(Stored items)
----------
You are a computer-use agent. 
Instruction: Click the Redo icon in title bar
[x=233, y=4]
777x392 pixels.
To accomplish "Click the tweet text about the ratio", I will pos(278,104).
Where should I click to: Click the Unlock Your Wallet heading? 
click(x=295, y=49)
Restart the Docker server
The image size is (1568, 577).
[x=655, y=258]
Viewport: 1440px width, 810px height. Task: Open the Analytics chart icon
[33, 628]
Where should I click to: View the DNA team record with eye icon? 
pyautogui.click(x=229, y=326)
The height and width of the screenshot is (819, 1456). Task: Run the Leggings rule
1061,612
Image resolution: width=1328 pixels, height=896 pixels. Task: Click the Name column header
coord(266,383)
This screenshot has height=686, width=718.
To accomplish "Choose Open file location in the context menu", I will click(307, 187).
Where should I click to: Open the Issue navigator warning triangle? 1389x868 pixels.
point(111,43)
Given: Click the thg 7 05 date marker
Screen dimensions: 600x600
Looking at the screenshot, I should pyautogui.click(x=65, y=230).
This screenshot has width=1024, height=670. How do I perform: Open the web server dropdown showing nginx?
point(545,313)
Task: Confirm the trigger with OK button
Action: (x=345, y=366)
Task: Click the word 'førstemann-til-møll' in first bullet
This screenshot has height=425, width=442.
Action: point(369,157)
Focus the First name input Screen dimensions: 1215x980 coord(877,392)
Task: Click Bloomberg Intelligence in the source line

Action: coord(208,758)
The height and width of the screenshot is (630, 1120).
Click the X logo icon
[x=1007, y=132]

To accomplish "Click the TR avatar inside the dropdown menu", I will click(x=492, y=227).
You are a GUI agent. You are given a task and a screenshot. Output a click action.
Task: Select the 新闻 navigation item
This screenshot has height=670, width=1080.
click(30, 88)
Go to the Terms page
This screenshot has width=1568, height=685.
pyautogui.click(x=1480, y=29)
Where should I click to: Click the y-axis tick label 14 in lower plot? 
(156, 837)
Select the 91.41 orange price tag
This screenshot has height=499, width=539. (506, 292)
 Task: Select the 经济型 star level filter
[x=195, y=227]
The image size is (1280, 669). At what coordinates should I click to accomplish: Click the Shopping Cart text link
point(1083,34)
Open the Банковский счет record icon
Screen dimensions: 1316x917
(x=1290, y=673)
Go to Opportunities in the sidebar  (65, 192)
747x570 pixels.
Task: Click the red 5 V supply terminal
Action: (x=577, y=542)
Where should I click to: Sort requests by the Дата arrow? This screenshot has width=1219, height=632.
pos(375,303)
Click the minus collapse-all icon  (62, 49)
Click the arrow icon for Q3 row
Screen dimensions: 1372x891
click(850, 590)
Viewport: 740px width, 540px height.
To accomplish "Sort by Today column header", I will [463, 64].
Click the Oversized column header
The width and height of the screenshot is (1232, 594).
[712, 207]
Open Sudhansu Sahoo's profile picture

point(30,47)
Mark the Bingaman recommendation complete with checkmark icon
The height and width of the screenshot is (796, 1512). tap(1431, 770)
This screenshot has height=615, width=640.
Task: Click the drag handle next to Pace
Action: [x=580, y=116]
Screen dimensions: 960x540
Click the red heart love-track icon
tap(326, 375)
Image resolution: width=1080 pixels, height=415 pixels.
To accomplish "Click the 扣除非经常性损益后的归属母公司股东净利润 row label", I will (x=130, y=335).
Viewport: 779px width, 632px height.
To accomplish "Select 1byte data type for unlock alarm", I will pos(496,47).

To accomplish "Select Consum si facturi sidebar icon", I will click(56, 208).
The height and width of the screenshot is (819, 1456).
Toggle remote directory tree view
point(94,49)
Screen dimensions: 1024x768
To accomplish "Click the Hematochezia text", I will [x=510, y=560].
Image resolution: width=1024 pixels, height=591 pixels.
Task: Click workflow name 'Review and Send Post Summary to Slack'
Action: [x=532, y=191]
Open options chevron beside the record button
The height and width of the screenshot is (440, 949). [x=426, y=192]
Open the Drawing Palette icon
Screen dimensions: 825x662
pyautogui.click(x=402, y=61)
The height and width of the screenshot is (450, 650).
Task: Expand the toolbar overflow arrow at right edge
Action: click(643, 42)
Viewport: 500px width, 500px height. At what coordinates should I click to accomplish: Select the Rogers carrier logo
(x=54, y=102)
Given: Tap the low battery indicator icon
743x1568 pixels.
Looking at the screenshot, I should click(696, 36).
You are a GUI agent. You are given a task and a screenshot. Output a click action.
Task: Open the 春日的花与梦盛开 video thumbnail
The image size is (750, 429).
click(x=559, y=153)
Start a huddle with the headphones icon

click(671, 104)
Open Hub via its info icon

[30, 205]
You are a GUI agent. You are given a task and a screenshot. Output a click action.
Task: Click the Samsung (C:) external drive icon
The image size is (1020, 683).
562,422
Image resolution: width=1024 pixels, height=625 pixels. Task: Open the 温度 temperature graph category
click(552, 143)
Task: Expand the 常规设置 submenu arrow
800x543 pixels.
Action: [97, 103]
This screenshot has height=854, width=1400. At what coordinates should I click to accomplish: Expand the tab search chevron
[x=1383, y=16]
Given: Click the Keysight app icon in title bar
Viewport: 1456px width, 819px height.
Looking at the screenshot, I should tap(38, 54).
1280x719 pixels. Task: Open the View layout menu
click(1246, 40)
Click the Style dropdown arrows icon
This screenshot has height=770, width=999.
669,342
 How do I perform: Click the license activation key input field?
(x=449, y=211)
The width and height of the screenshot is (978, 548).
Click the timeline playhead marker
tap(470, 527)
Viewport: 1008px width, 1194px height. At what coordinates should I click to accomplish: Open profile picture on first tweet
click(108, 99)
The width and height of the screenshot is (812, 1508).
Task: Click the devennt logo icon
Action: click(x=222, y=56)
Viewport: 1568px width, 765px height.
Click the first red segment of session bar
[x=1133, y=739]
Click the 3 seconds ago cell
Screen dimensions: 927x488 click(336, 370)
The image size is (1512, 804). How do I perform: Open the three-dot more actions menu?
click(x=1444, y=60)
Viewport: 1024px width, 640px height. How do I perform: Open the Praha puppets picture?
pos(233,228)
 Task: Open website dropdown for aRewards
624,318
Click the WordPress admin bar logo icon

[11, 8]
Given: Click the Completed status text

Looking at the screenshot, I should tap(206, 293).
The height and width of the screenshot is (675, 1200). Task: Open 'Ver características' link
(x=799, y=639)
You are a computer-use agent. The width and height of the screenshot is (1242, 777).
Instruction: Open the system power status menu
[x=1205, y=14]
----------
Copy out the lines of the records above word for word, starting with the line that contains "The image size is (1512, 804)." and going on through the line that contains "Looking at the screenshot, I should tap(206, 293).".

The image size is (1512, 804). How do I perform: Open the three-dot more actions menu?
click(x=1444, y=60)
Viewport: 1024px width, 640px height. How do I perform: Open the Praha puppets picture?
pos(233,228)
 Task: Open website dropdown for aRewards
624,318
Click the WordPress admin bar logo icon

[11, 8]
Given: Click the Completed status text

Looking at the screenshot, I should tap(206, 293).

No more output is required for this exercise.